AFAIK, there have been two threads of capability thinking in computer 
science ( http://www.erights.org/history/overview.html ):

1) that rooted in operating systems and citing Butler Lampson's paper 
"Protection" (or papers derived from this paper) either as the correct 
definition or as the definition gone bad, or

2) that rooted in the lambda calculus. 

The lambda thread yields much better formalisms as well as better ways of 
thinking about capabilities.  The best capability OSes, KeyKOS and EROS, 
though typically described with Lampson-esque models, are actually much 
better described in terms of the lambda calculus and Actors (as has been 
discussed on the EROS list).  Via Algol-68, the lambda calculus was a 
significant influence on Norm's early thinking, but not enough on his 
descriptions.

Hewitt's original Actors still seem to me like the clearest formal statement 
of the capability computation model.  But, as far as I remember, there are 
no references between his work of the 70s and the capability OS work 
happening at the same time.  And I don't think Hewitt ever says 
"capability".  It looks to me like a completely independent discovery.  From 
Hewitt's writings of the time, he clearly saw the security implications of 
the formalism, and may have been the first to realize that it could be a 
basis for transparent secure distributed computing without a shared TCB.
Unfortunately, Hewitt is not a great communicator, and, being in the MIT AI 
culture, he eventually stopped caring about security.

Scheme, which was inspired by Actors, seemed to only pick up about half of 
what was valuable about Actors -- full lexical closures, first class 
continuations, control flow as message passing, minimalism.  Most modern 
languages considered good have learned from Scheme, but have not bothered to 
learn from Scheme's ancestor.  The half Scheme forgot includes capability 
security, transparent distribution, event-loop concurrency, everything is an 
object (pervasive message dispatch).  However, by sticking faithfully to the 
spirit of the lambda calculus, Scheme miraculously remained almost secure 
during the decades when no one cared about this.

Rees' paper is a glorious rediscovery of the capability security latent in 
Scheme, and in similarly almost pure lambda languages.  This time the 
connection is superbly well explained.  Between this explanation and several 
capability secure lambda languages (W7, Joule, E), perhaps, this time, the 
connection won't get lost.  Now if we can only get the OS folks to think 
first in these terms, rather than the broken Lampson ones.

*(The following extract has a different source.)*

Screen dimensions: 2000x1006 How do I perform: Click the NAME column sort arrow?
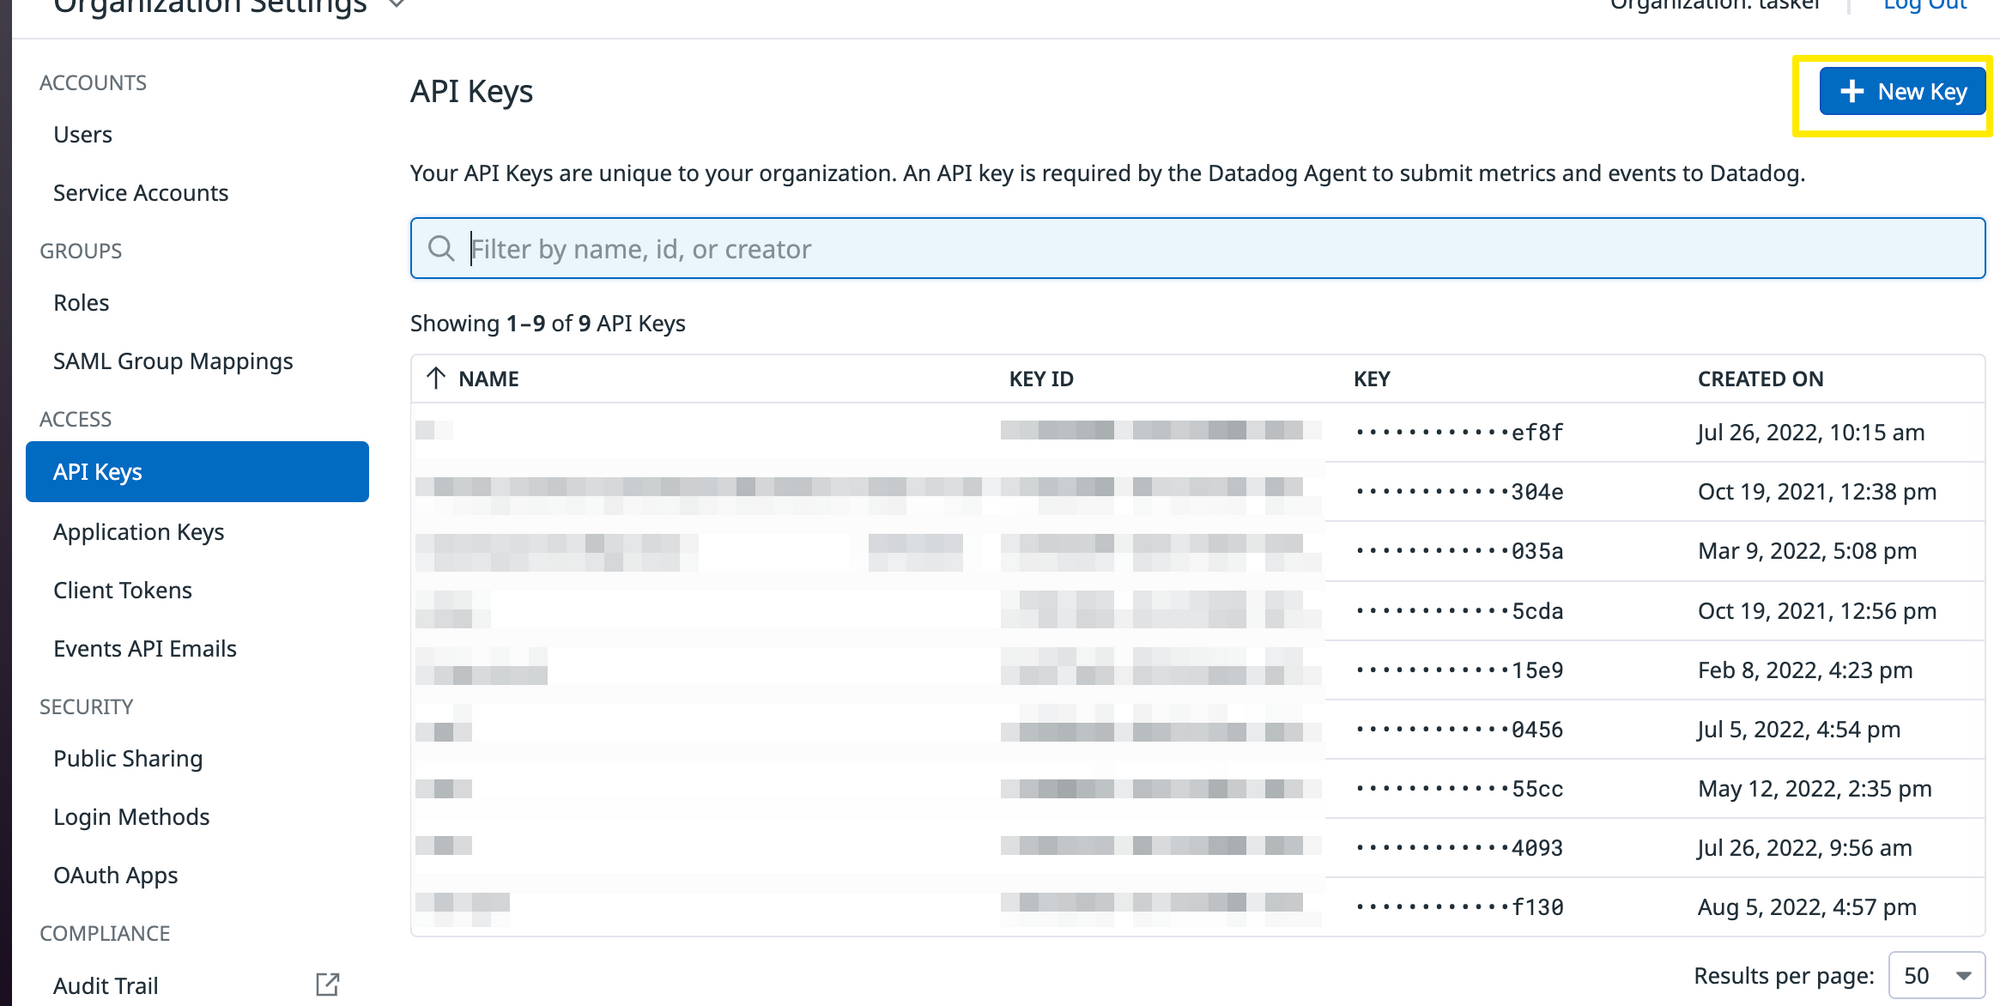[x=436, y=379]
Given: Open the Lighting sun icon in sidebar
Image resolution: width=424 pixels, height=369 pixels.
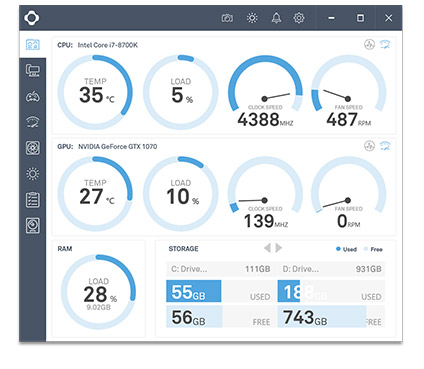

>They are.  In Scheme, a variable is always bound to a location.  a
>location is always mutable and contains a value.
>
>At least two people on the e-lang list, Rees being one of them, have
>asserted that this is a design flaw of Scheme (I can point you at the
>messages if you like--it was like 6 months ago), and I agree.
>[...]
>ML lets you do that with minimal fuss.  in particular, ML's variables are
>by default bound to (immutable) values; to get mutability, you bind the
>variable not to an ordinary value like an (immutable) integer but rather
>to what called a ref (although "loc" would have been a more apt term,
>IMO).  refs and mutable arrays are probably the only mutable data types
>in ML.

For comparison, as a result of the discussion on the e-lang list referred to 
above, a variable in E is by default immutable.  A mutable variable is seen 
as being, under the covers, an unnamed immutable variable designating a Slot 
object.  http://www.erights.org/javadoc/org/erights/e/elib/slot/Slot.html  A 
Slot is a first class reification of Scheme's notion of location, and 
therefore, I take it, to something like ML's "ref"s.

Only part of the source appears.